[Records excerpted from a collection]
+ + + + +

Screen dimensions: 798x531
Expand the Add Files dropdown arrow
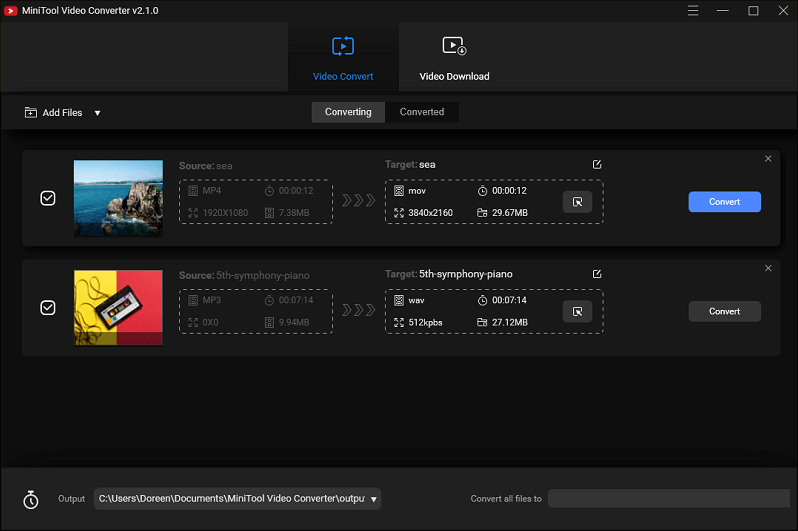pos(97,113)
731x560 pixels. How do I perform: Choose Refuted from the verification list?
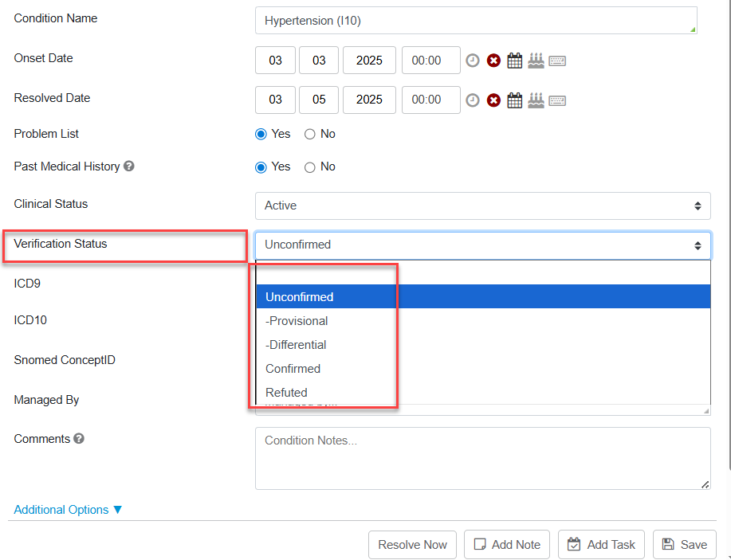pos(286,393)
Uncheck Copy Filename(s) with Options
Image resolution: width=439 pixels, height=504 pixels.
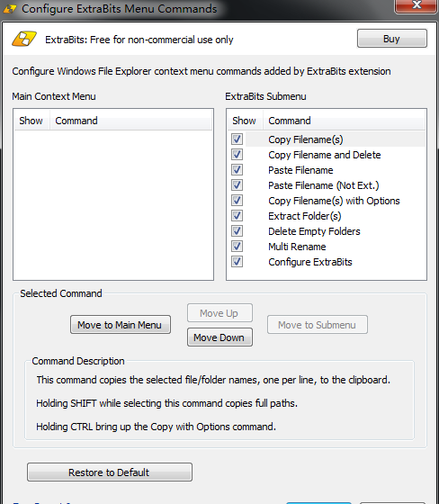[237, 200]
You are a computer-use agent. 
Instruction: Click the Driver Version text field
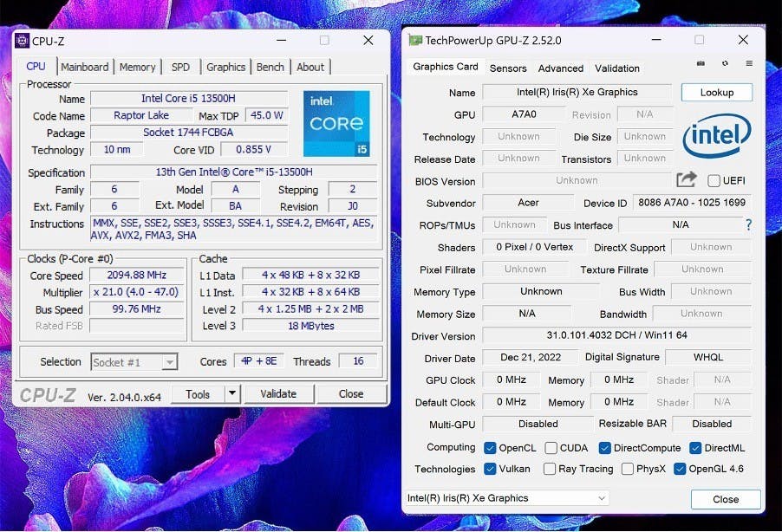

+ + + + +

Work instructions: Would you return all of the data above word for word, omitting every picture?

Task result:
Screen dimensions: 798x531
Expand the Add Files dropdown arrow
pos(97,113)
731x560 pixels. How do I perform: Choose Refuted from the verification list?
pos(286,393)
Uncheck Copy Filename(s) with Options
Image resolution: width=439 pixels, height=504 pixels.
[237, 200]
You are a computer-use agent. 
Instruction: Click the Driver Version text field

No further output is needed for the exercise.